Chan mentioned that there are still powerful forces driving US-China tech decoupling. The US “big three” of OpenAI, Anthropic, and Google, which bar mainland Chinese users from accessing their AI services, recently accused Chinese companies of “stealing” their model outputs through a controversial practice called distillation.
There is also growing uncertainty about collaboration at the most basic level, after Chinese professional bodies called for a boycott of NeurIPS, a major annual AI industry conference organized by a US-based foundation that moved to restrict US-sanctioned Chinese entities from participating.
Tracy Ji, founding managing partner of Meridian Capital, noted that many robots in Silicon Valley still need to source components from China due to the lack of a complete industrial chain. She also highlighted the importance of Hong Kong as a bridge between the two regions.
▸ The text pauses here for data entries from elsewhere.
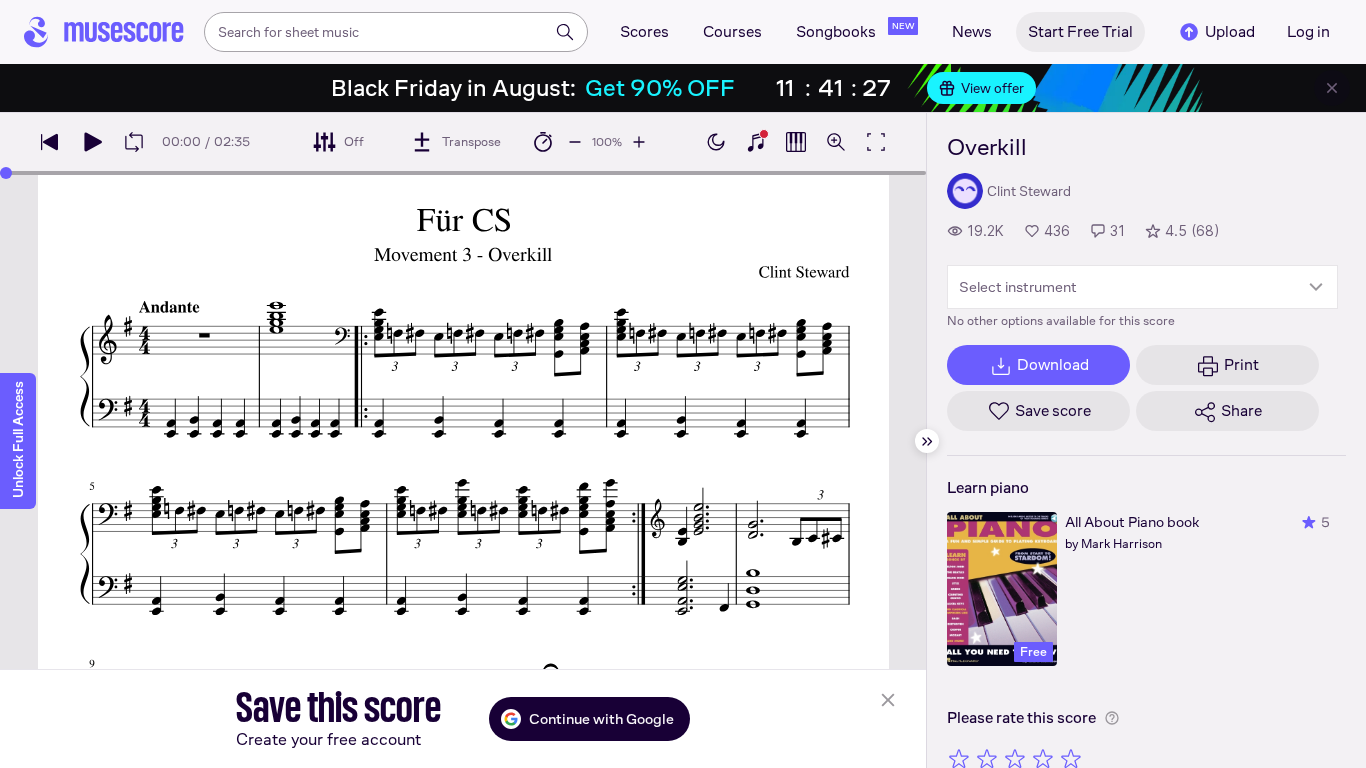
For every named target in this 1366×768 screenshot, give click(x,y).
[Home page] (104, 32)
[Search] (565, 32)
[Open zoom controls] (836, 142)
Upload (1230, 31)
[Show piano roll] (796, 142)
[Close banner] (1332, 88)
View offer (992, 88)
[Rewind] (50, 142)
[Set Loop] (134, 142)
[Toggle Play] (92, 142)
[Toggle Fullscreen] (876, 142)
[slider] (6, 173)
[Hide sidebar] (927, 441)
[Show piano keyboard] (756, 142)
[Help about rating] (1112, 718)
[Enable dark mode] (716, 142)
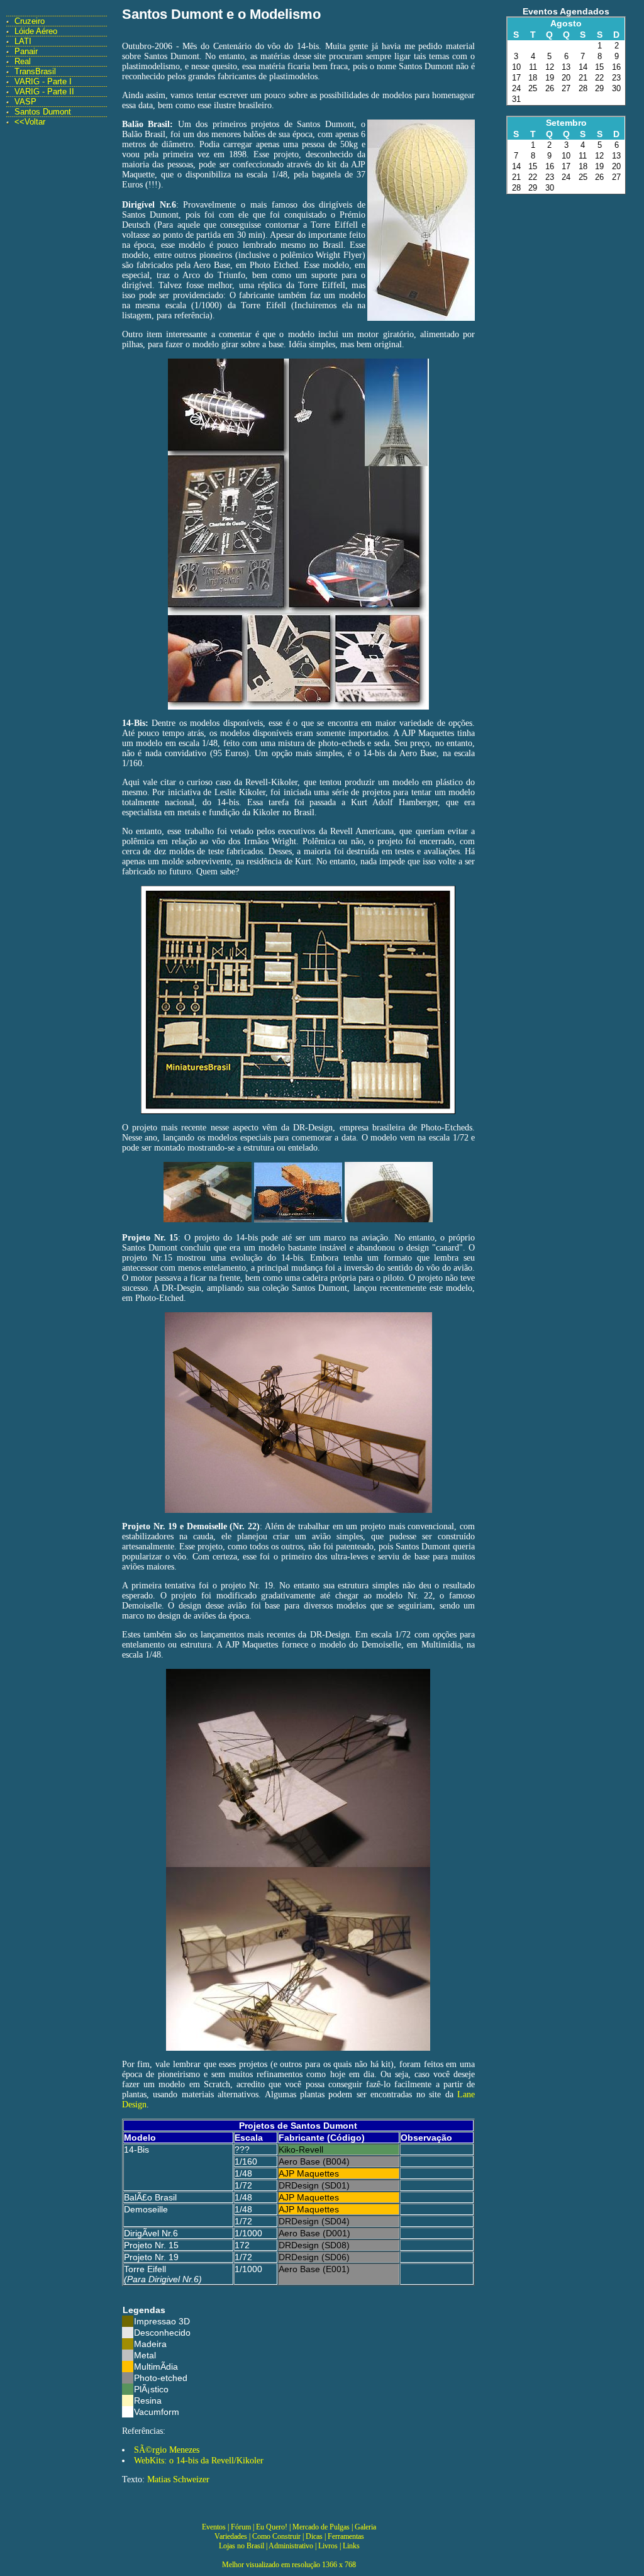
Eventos (214, 2527)
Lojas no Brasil (241, 2545)
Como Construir (276, 2536)
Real (22, 61)
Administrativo (291, 2545)
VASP (25, 101)
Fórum (241, 2527)
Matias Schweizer (178, 2479)
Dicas (314, 2536)
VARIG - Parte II (44, 91)
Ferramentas (346, 2536)
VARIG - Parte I (43, 81)
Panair (26, 51)
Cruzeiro (29, 21)
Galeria (365, 2527)
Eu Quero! (271, 2527)
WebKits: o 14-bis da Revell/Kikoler (199, 2460)
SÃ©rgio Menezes (166, 2450)
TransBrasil (35, 71)
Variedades (230, 2536)
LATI (22, 41)
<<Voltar (29, 121)
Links (351, 2545)
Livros (328, 2545)
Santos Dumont (42, 111)
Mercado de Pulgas (321, 2527)
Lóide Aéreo (35, 31)
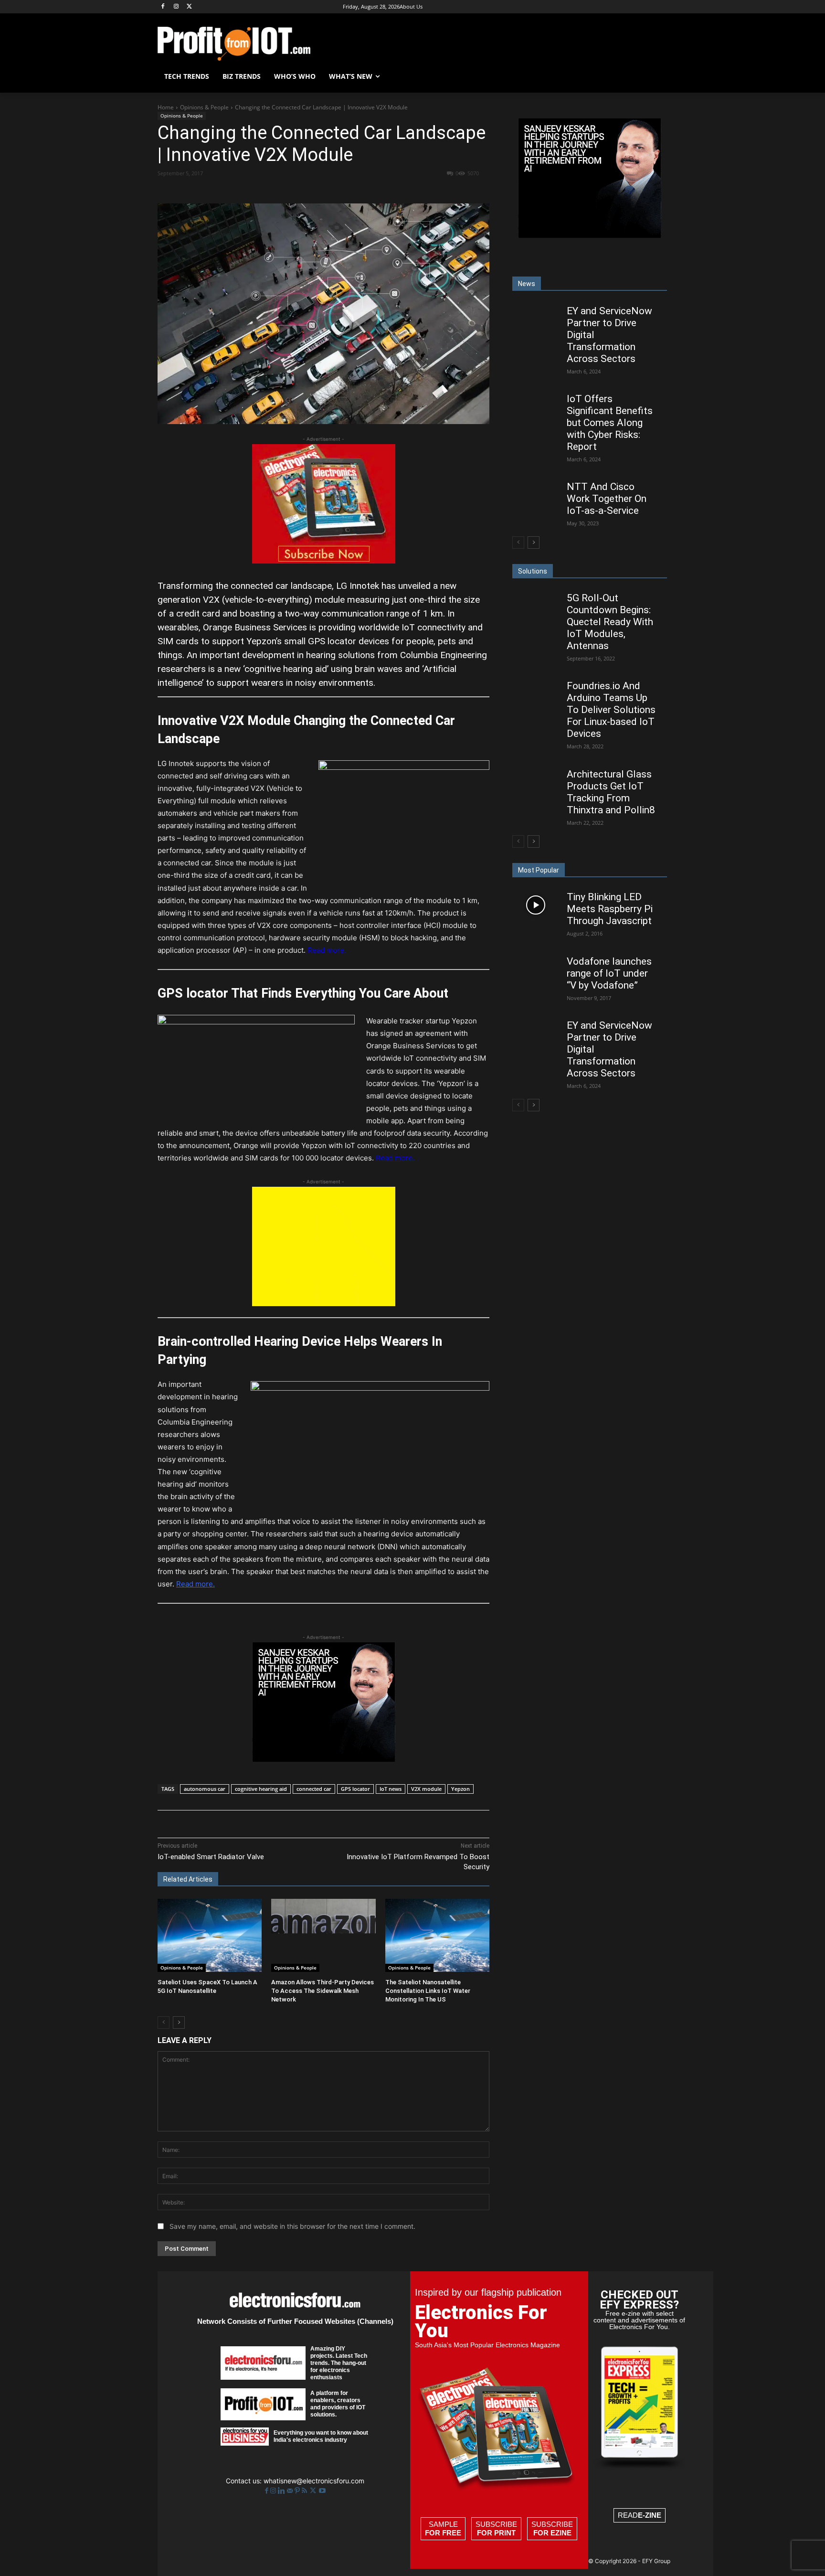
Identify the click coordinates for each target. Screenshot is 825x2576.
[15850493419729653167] (323, 560)
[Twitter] (314, 2491)
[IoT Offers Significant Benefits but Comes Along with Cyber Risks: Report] (535, 407)
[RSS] (305, 2491)
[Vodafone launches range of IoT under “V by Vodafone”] (535, 969)
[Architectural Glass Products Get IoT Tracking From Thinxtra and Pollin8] (535, 782)
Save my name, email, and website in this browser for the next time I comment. (292, 2226)
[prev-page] (163, 2022)
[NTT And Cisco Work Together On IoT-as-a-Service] (535, 494)
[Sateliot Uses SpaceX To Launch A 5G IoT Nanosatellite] (210, 1935)
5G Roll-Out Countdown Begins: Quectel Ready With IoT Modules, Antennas (610, 621)
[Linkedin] (312, 190)
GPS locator (355, 1788)
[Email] (334, 190)
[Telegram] (378, 190)
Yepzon (460, 1788)
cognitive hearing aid (261, 1788)
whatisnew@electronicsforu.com (314, 2481)
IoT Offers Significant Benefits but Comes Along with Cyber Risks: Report (610, 422)
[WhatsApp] (290, 190)
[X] (189, 6)
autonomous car (204, 1788)
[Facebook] (163, 6)
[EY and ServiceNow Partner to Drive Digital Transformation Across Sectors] (535, 318)
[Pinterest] (268, 190)
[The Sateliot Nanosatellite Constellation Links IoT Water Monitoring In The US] (437, 1935)
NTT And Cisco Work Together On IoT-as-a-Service (606, 498)
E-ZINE (649, 2515)
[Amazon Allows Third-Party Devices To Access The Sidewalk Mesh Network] (323, 1935)
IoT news (391, 1788)
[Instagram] (176, 6)
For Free (443, 2533)
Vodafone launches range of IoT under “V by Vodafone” (609, 973)
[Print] (356, 190)
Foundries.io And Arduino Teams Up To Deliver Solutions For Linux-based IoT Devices (611, 709)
The prospects for such new layers of convergence remain unclear. A highly anticipated meeting between President Xi Jinping and US President Donald Trump in Beijing next month is expected to have major implications for AI competition, including the possibility of further loosening of restrictions on US chip giants such as Nvidia wanting to sell to Chinese buyers.
Chan added that uncertainties remain regarding how Chinese officials view such convergence, especially after the use of Anthropic’s Claude models in recent US military operations in Iran and Venezuela.
Beijing has already signaled its concerns about Meta’s $2 billion acquisition of AI agent start-up Manus, which led to the imposition of exit bans on two of Manus’ Singapore-based co-founders who returned to China last month. Officials have also shown reluctance to fully open the country’s door to Nvidia chips, with China making self-reliance across the entire tech stack a top priority in the five-year plan approved last month.
Nonetheless, Chan believes that Beijing will continue to support open-source AI while keeping a close eye on national security implications. He emphasized that Chinese policymakers aim to move as fast as possible to make AI useful in their economy and society, which would mean leaning into open source and having a more collaborative ecosystem.
“Maybe if a single US company suddenly became far better than everyone else, then that could be a wake-up call where China would then want to concentrate resources in a nationally coordinated effort.”